One of his most difficult behaviors was his defiance. When he grew so loud and angry that all learning stopped and other children were afraid, the teacher would send him to the office or another room. He would refuse to go, requiring the principal to come get him. Sometimes, he would still refuse to go, keeping the classroom in limbo until he decided to walk out of the door.

Also troublesome were Max’s demands to go to the bathroom every time the desk work part of a lesson started. He had to go several times a day, and the length of his visits increased. It became so predictable that his teacher decided to try delaying him by asking him to finish the top part of a page first. He stood up, looked straight at her, and urinated on himself, shouting, “See! I told you that I needed to go to the bathroom!” She sent him to the nurse for clean clothes. Upon his return, he bragged about getting free clothes and spent the day demanding apologies from his teacher.

Questions: How can you keep your classroom running with loud outbursts every few minutes? What are some ideas for minimizing the outbursts? What can you do to handle an angry, large child until help can arrive? How do you stay in control of a classroom with a child willing to go to such lengths?


Fadil

Fadil, a 7th grader, is being groomed by his father to be a football/baseball star. And he might be. He is of average size, but he is a skilled athlete, a standout on the school teams, and a valued player on the regional teams. He is also an above-average student who would have outstanding grades if he was more thorough about his work. He is neither particularly studious nor particularly distracted in class. He seems to enjoy studying and socializing about equally. He is well-liked by both students and adults.
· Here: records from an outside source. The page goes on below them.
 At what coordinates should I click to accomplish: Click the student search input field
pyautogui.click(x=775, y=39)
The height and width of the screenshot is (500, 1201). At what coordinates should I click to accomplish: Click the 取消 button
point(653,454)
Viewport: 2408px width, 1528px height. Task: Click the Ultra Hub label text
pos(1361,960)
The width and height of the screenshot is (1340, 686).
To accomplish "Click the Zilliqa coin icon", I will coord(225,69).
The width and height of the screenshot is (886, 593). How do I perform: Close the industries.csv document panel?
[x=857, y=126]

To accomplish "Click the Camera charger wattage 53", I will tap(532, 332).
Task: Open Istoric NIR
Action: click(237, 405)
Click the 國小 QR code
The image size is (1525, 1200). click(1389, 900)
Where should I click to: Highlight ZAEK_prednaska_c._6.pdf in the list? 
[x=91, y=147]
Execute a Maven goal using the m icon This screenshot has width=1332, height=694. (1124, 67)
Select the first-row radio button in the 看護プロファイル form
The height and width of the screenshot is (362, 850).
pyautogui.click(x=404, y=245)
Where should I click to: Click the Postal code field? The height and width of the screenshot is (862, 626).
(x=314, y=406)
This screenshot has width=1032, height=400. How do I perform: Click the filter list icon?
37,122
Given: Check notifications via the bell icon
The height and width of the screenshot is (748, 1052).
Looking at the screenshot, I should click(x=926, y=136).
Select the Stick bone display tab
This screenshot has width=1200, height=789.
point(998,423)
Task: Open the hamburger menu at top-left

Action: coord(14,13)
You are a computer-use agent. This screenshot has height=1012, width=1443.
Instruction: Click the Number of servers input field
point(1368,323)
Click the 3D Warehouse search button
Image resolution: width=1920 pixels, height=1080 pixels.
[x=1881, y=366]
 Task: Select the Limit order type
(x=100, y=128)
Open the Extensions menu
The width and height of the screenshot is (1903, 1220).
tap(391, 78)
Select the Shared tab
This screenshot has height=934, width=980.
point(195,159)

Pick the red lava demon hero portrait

Once baseball season started, his grades started slipping. His classwork remained consistent, but his homework turn-in became spotty. Some was incomplete and some was simply missing. Between practices, games and travel, he didn’t have many hours free. Suggesting that he get his reading done while he was traveling or in the dugout wasn’t working, and notices to home about missing work were not being returned.

Finally, his father stopped by for an impromptu conference to see how his son was doing. This man had emigrated from Egypt, “to the best country, the best state, and the best school district,” so his children could have a better life. He worked as an electrician here, but had apparently been involved in some military action in Egypt and had been imprisoned for it. He had a long talk with the teacher about how hard it is to raise children who are surrounded by so much and don’t appreciate any of it.

A few days later, Fadil stopped by the classroom a couple hours after school was out. He and his 6th grade sister were waiting for a ride after practice and couldn’t reach anyone at home. They were nervous because their father was going to be angry. His teacher took the opportunity to ask him where his last assignment was. He admitted he hadn’t done it. His teacher also reminded him that his father hadn’t signed his mid-quarter grades yet. He asked the teacher not to send another copy because his father would get really angry.

What did “really angry” mean? Fadil and his sister began trading sentences at this point, agreeing with each other and helping explain. Their father spanked them when they got bad grades, spanked them hard. No, he didn’t leave bruises, but it was hard to sit down the next day. He sometimes threatened to use a belt, but hadn’t yet. They were both fearful that he would do more than spank them.

Questions: Should Fadil’s father be notified about his missing work or his missing grade report? Suppose Fadil’s father finds the existing grade report? If there is a credible threat to a child’s well-being should a teacher send bad news home or not? Are the children telling the whole truth? What can be done to find out?